Go through the material below, find each line with the word "agent", and copy those lines.

* Entries provided
----

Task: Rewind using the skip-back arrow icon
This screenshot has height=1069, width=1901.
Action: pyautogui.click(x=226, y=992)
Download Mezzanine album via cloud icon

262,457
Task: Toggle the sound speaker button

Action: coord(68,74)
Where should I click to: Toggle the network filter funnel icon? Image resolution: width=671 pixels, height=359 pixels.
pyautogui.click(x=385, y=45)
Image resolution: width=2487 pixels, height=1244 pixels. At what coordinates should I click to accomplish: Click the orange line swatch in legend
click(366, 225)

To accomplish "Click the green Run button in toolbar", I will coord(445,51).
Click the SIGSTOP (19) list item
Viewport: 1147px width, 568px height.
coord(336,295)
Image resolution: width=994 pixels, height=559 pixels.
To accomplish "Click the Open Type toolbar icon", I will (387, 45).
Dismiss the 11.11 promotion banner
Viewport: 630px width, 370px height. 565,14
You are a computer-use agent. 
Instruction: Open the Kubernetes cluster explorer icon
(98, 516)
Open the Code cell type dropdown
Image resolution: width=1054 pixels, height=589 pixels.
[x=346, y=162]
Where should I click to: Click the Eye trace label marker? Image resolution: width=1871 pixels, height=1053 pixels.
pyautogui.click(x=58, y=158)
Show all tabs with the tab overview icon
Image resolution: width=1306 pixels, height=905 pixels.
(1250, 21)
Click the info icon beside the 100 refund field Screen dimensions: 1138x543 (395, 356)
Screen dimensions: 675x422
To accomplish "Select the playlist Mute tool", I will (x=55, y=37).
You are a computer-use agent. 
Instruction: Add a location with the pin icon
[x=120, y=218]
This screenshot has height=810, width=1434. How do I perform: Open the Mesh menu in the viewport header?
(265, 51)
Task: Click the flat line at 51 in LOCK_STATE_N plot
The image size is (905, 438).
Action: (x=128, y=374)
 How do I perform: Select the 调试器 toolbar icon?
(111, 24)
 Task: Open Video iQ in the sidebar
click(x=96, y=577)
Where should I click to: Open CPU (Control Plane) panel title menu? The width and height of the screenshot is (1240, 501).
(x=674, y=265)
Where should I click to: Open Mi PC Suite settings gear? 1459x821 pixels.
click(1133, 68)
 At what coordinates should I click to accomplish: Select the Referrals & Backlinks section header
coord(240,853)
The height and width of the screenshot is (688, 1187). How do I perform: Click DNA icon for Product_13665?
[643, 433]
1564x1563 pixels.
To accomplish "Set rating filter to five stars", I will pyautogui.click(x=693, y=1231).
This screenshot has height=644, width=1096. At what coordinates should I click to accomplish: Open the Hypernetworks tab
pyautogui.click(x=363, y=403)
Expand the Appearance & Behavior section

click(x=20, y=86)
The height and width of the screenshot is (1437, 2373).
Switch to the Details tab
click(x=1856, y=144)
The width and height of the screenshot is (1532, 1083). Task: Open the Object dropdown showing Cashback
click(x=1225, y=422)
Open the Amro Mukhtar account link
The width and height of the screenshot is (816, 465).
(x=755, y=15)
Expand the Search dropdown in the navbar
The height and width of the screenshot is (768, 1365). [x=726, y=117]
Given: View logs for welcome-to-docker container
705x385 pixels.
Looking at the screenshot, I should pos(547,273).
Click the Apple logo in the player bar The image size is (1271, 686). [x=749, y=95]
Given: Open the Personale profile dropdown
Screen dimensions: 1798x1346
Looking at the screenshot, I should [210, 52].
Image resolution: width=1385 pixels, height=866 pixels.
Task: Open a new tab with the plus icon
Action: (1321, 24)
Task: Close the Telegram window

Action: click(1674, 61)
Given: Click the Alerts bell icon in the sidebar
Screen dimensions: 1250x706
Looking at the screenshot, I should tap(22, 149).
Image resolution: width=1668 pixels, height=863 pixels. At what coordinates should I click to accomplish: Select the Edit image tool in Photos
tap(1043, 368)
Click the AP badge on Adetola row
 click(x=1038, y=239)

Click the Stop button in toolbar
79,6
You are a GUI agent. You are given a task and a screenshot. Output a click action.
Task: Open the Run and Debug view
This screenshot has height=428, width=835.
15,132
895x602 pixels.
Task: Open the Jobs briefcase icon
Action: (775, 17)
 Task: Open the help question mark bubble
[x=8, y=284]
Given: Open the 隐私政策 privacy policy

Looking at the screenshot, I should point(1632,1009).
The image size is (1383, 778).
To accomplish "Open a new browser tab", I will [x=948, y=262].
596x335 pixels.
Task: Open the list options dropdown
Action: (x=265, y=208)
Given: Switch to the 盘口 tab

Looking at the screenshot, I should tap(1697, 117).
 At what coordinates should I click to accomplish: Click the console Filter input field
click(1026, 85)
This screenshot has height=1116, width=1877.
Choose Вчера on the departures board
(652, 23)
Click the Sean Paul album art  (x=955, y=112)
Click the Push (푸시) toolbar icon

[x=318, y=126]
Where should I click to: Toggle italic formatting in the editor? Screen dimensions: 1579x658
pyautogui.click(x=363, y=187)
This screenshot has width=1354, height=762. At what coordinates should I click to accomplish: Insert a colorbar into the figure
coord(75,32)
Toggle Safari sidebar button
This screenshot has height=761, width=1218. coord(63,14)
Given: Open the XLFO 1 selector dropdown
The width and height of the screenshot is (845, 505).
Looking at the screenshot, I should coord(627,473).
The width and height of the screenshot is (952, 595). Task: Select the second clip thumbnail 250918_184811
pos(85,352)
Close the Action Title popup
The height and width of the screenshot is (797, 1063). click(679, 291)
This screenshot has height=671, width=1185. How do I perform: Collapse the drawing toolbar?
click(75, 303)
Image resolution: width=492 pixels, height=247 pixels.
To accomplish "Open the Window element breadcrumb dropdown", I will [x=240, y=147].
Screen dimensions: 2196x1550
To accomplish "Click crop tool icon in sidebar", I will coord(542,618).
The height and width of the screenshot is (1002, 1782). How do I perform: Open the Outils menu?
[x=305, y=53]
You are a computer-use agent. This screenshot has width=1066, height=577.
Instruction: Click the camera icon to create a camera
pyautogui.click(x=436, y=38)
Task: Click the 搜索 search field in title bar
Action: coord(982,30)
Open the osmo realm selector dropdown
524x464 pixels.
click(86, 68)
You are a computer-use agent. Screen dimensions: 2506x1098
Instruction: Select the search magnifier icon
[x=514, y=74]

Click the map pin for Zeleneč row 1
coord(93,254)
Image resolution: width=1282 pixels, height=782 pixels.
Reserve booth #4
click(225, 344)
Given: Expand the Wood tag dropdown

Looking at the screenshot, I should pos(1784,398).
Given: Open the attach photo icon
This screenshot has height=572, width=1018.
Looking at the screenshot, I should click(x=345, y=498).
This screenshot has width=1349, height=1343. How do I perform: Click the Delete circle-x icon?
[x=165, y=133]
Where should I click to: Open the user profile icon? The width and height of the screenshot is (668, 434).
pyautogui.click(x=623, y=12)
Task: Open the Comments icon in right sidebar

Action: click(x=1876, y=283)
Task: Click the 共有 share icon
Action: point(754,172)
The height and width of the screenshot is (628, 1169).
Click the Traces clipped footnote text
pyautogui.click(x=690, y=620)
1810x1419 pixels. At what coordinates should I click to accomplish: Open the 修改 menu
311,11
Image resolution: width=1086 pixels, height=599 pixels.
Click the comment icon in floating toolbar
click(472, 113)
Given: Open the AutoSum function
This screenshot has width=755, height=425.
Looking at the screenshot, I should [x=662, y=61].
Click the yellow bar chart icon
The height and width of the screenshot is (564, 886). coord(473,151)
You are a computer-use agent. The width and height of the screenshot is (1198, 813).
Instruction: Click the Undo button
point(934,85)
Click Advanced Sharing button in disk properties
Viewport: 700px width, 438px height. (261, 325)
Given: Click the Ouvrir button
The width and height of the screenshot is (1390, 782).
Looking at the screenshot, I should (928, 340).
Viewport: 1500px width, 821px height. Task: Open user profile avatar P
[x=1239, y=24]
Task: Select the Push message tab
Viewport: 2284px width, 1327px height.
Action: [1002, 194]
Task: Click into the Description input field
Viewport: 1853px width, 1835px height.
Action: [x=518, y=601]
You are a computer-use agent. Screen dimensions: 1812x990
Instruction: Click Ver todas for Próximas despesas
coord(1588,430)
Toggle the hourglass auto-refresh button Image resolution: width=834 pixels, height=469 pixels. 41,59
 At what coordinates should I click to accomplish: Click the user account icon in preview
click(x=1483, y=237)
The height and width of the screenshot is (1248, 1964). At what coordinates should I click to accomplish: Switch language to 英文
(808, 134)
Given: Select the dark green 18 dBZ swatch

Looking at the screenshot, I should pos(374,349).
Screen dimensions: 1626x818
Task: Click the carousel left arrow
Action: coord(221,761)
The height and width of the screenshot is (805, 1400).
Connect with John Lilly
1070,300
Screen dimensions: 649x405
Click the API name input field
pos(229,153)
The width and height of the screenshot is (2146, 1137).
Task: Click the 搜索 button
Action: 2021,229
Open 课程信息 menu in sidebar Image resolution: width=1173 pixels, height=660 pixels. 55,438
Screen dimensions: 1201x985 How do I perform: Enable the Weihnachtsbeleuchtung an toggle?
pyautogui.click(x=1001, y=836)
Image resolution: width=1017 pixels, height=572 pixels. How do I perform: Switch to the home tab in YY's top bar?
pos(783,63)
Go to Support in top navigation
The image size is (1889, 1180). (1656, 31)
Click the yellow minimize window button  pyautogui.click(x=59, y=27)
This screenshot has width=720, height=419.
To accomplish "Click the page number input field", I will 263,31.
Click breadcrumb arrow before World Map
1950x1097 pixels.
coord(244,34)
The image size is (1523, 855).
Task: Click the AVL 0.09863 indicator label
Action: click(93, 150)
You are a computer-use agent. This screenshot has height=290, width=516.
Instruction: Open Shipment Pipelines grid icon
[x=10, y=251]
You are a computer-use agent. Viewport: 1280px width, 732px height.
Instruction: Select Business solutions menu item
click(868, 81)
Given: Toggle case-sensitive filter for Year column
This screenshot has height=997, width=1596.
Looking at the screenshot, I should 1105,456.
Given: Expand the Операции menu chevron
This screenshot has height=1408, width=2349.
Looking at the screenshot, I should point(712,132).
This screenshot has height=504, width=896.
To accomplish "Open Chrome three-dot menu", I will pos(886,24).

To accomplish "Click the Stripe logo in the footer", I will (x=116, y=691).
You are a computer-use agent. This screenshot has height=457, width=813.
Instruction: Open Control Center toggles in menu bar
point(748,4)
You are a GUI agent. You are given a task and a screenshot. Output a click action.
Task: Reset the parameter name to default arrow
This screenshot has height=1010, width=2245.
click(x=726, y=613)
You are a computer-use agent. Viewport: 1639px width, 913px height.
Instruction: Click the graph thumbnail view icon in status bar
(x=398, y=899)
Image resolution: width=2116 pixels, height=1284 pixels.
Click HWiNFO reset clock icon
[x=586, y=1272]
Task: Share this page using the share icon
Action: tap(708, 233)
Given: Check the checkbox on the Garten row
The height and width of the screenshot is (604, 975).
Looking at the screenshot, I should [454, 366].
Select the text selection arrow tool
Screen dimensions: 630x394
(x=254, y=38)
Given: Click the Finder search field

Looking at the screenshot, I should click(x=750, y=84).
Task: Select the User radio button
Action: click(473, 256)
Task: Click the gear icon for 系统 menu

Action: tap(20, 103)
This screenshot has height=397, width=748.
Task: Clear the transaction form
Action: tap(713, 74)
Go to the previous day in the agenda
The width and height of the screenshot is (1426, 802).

----

* Your response
You are a computer-use agent. 
You are a computer-use agent. 
You are a GUI agent. You are given a task and a screenshot. Output a click action.
You are a computer-use agent. This screenshot has width=1066, height=577.
You are a computer-use agent. Screen dimensions: 2506x1098
You are a computer-use agent. The width and height of the screenshot is (1198, 813).
You are a computer-use agent. Screen dimensions: 1812x990
You are a computer-use agent. This screenshot has height=290, width=516.
You are a computer-use agent. Viewport: 1280px width, 732px height.
You are a computer-use agent. This screenshot has height=457, width=813.
You are a GUI agent. You are given a task and a screenshot. Output a click action.
You are a computer-use agent. Viewport: 1639px width, 913px height.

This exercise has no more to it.